HARDCORE MECHA from RocketPunch Games is a tongue in cheek love letter to the anime mecha genre, which you can see right away from the perfectly crafted opening of the game. Learn more in our HARDCORE MECHA review!
HARDCORE MECHA is a mech-themed 2D platformer. With action-packed shooting, highly polished animations, driving multiple unique awesome mechs to fly in the air, play your own style based on a fluent set of controls.
RocketPunch Games have tried their best to create a rich, and diverse 2D action game, and the level of attention that went into HARDCORE MECHA is clear. Visually speaking, the art style is vibrant and varied enough to keep you engaged. Human characters are presented in a kind of marionette style that sees them move in an awkward fashion, not too dissimilar to that of Team America or Thunderbirds. I found this a little jarring at first, as it did not gel well with the semi-serious tone the game was clearly trying to portray, but over time, it became less of a problem.
The audio quality is strong. The music used here, though limited, fits the overall theme and feels unobtrusive, but a special mention must go to the voice acting, Emotive and with a great performance, the cast makes it easy to imagine I was listening to the voice acting of a high-quality anime series.
The gameplay is where the game shines. The levels are diverse and varied enough that you never truly feel as though you are doing the same thing over and over again. A particularly interesting stealth mission early in the game had me truly impressed as I played through it. A commendation is also deserved for the boss battles in the game. Some of them are genuinely interesting in their design and their requirements of the player. Sadly for me, the game falters slightly in its controls.
Having the left analog stick control both movement and aim seems a little counterintuitive. Whilst the game does its best to make this work, when thrown into a melee with a large number of enemies, it does end up getting a little overwhelming.
The weapon system is a little annoying, as well. You have two weapons at your disposal mapped to the Square and L1 buttons. Both weapons have an ammo count, so it makes sense that you might once in a while find yourself needing to reload both guns at the same time. It does not seem logical that your melee skill also needs an overly long cooldown period between attacks. Sure, the melee attack is quite strong, but there should be a better way to
balance things. Your default weapons are a little underwhelming. You are able to pick up temporary weapons that have more impact in combat than your default ones, including a shotgun and a sniper rifle, and you can also upgrade your weapons and your Mech’s configuration as you progress through the game. I did feel that the upgrades did not seem as useful as needed, and are incremental at best.
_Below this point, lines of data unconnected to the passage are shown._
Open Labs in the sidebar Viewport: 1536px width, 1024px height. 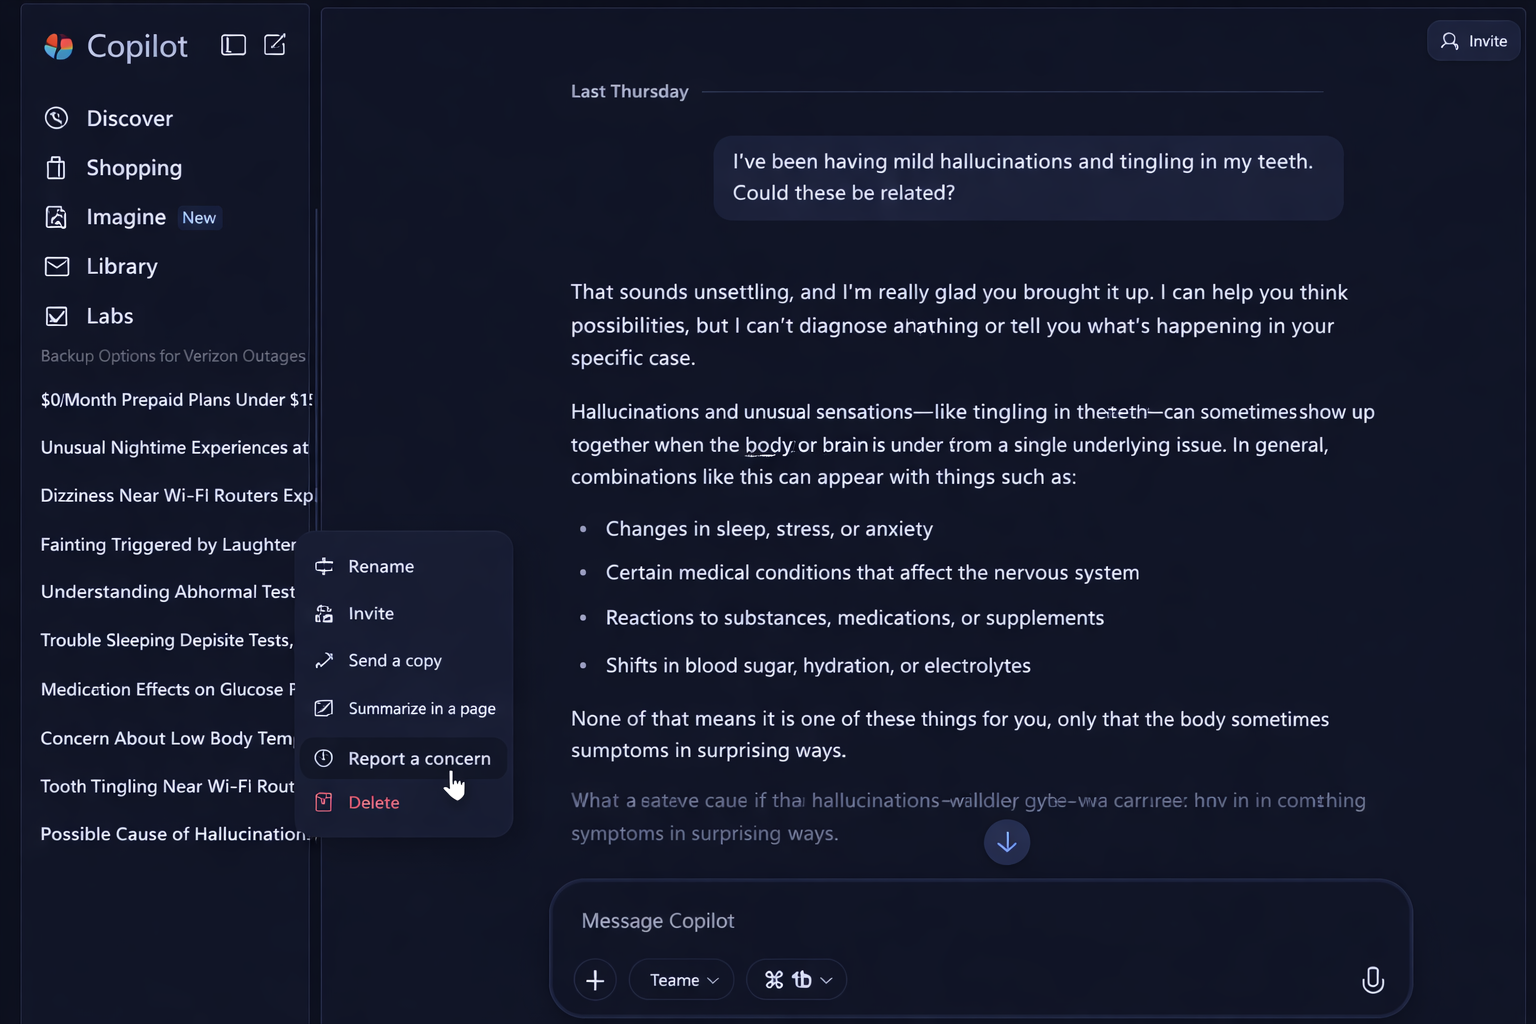tap(110, 316)
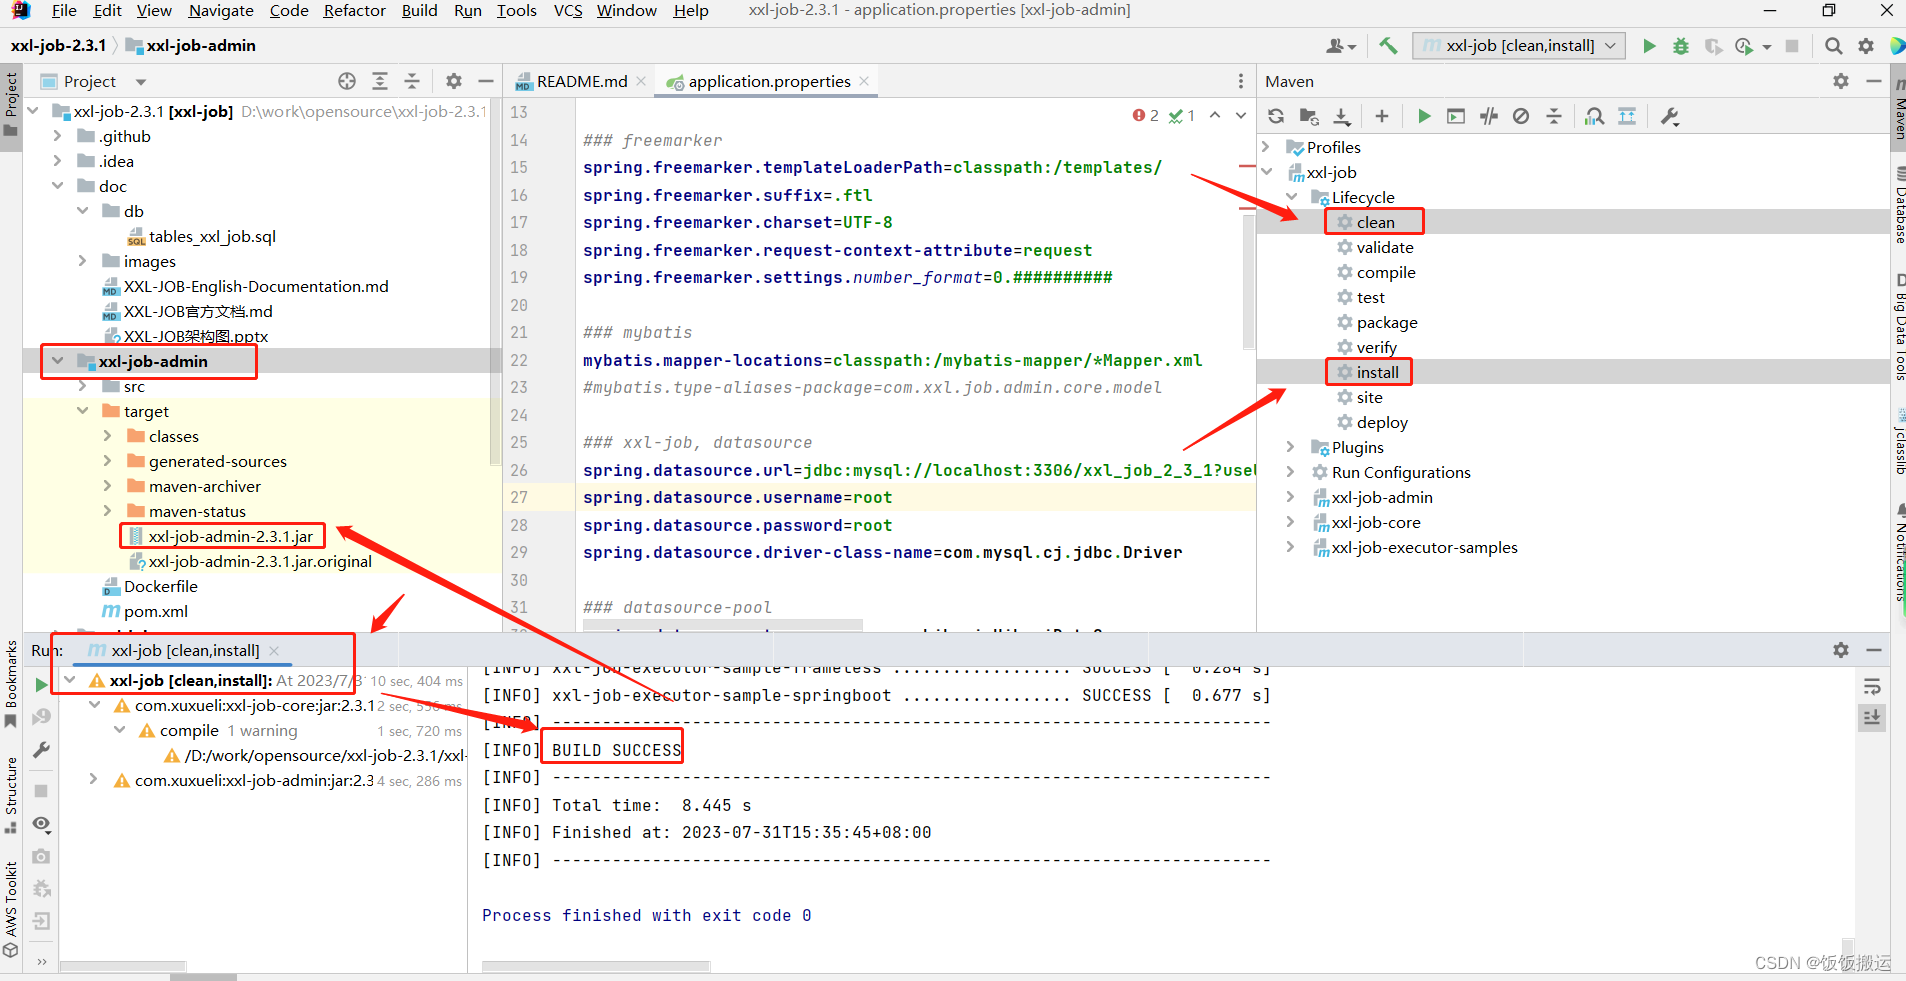1906x981 pixels.
Task: Open the Structure tool window
Action: pyautogui.click(x=12, y=790)
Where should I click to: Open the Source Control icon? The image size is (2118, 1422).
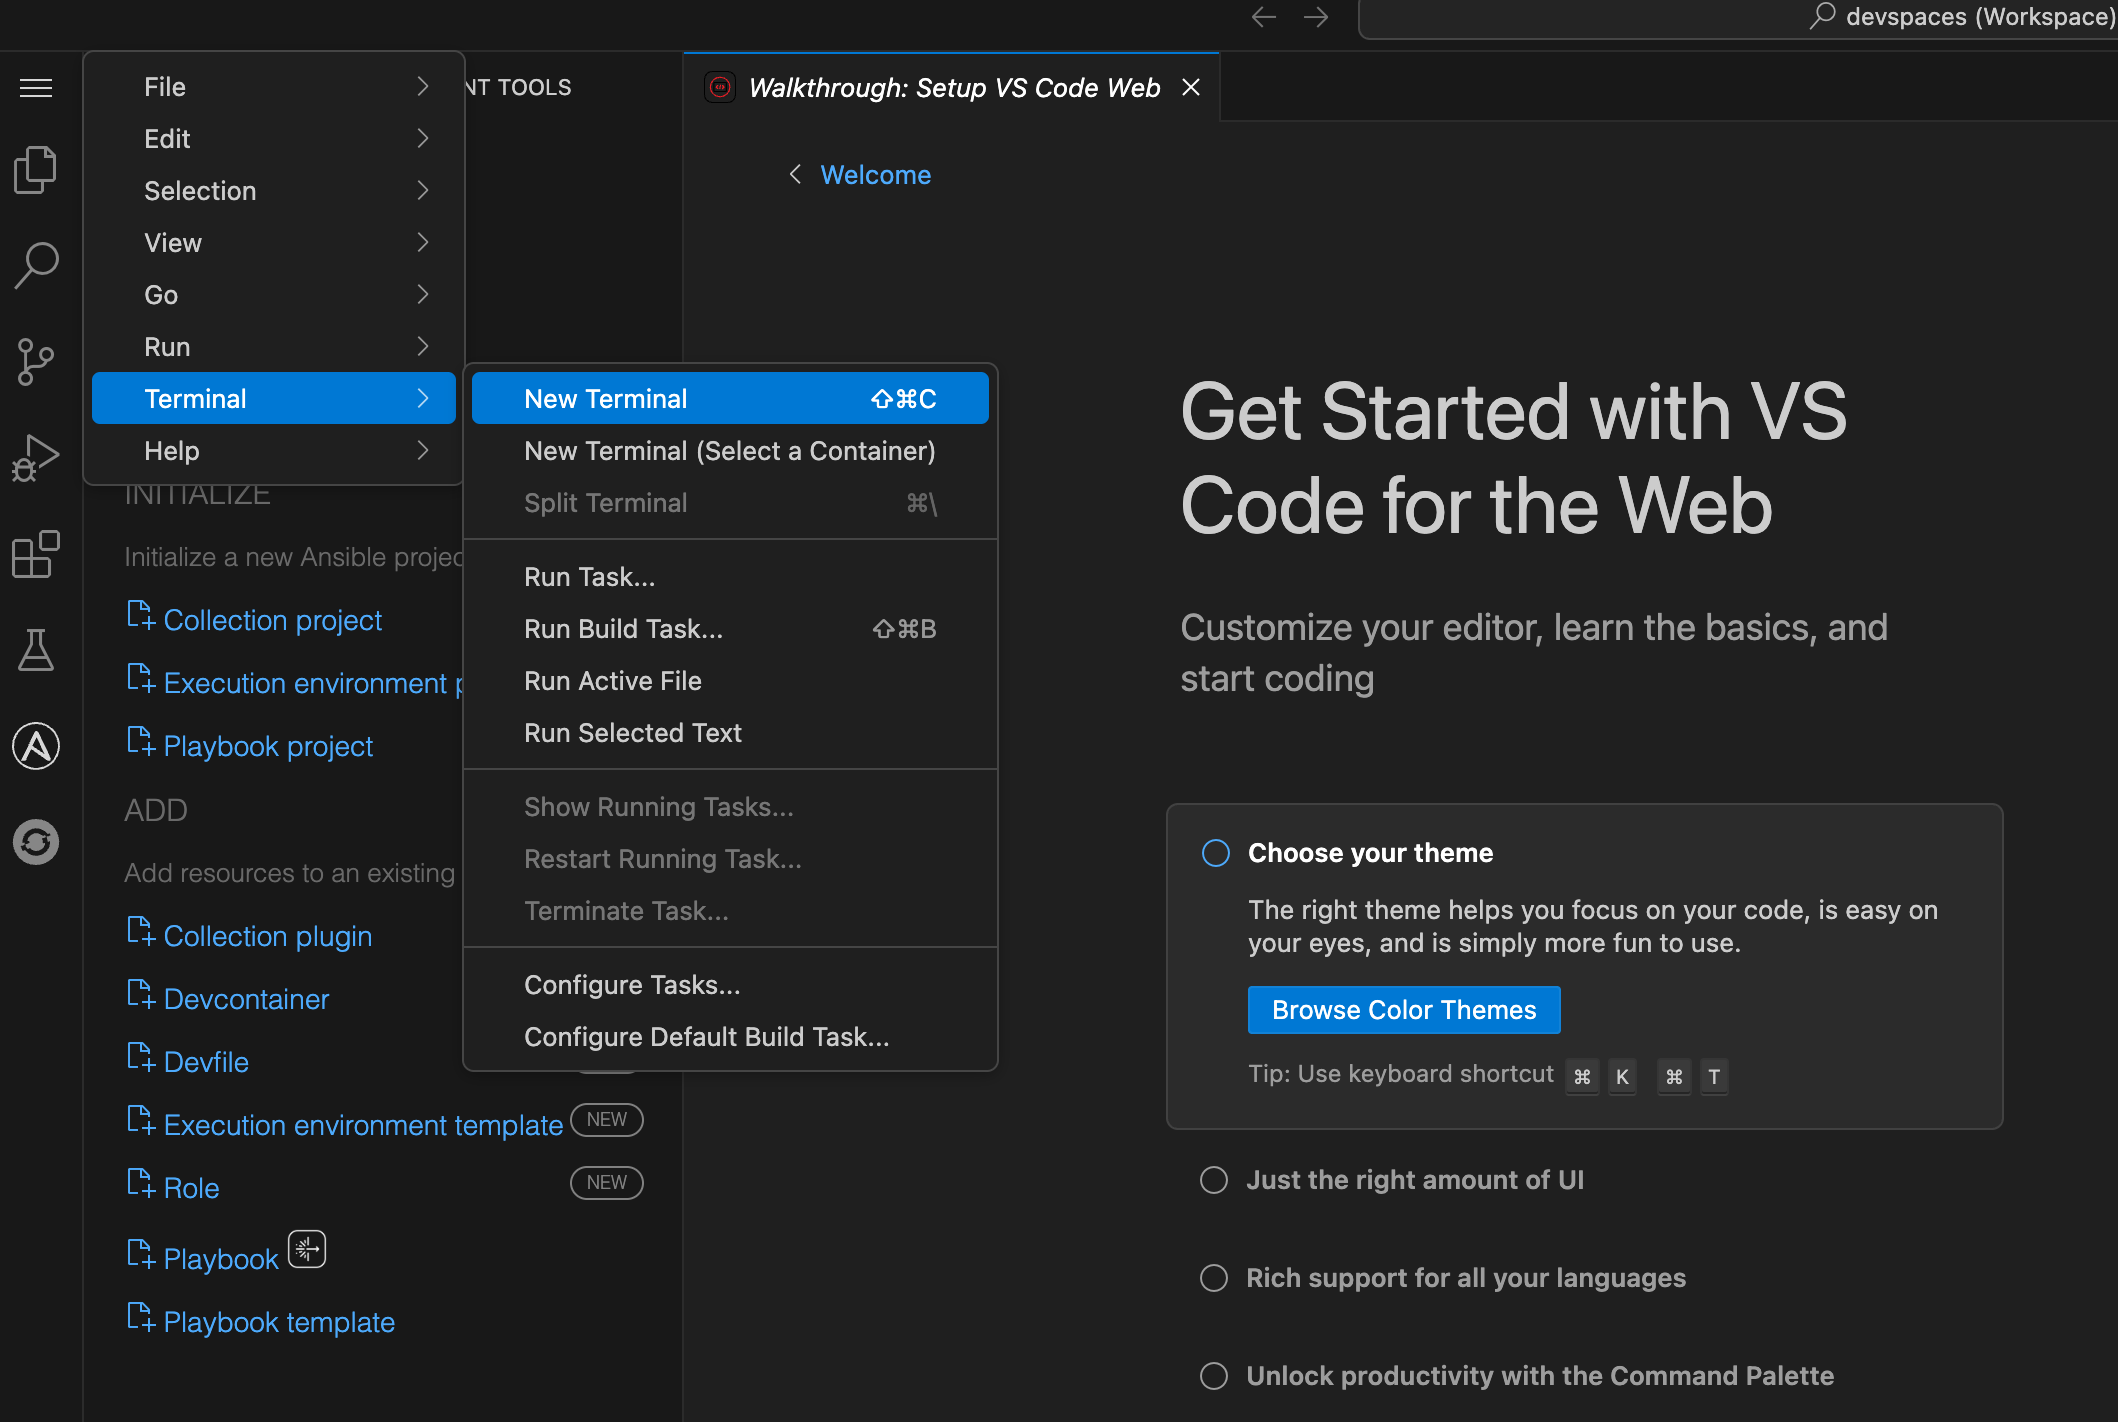click(36, 361)
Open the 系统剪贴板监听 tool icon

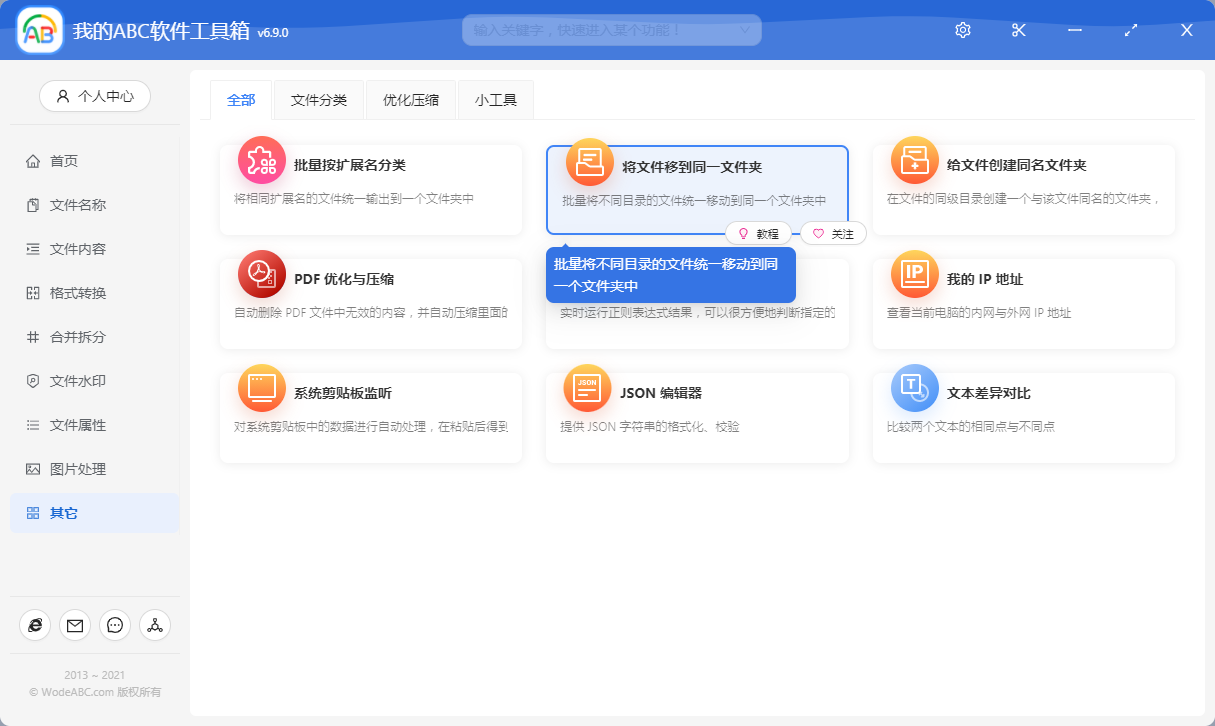click(x=261, y=388)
In addition to the single-player gameplay, there are also local and online multiplayer options, though there is only one mode to be had – a deathmatch mode of sorts. The combat and the online are both reasonably fun, but at this stage of its life span, you would be hard press to find other people to play against, as is usually the case for new games with an online component.
All in all, HARDCORE MECHA is a fun homage to the animes it tries to pay homage to. If that’s not your bag, then think of it as a 2D version of Titanfall, and like Titanfall, it is a compliment to its peers.
This HARDCORE MECHA review is based on a PlayStation 4 copy provided by RocketPunch Games.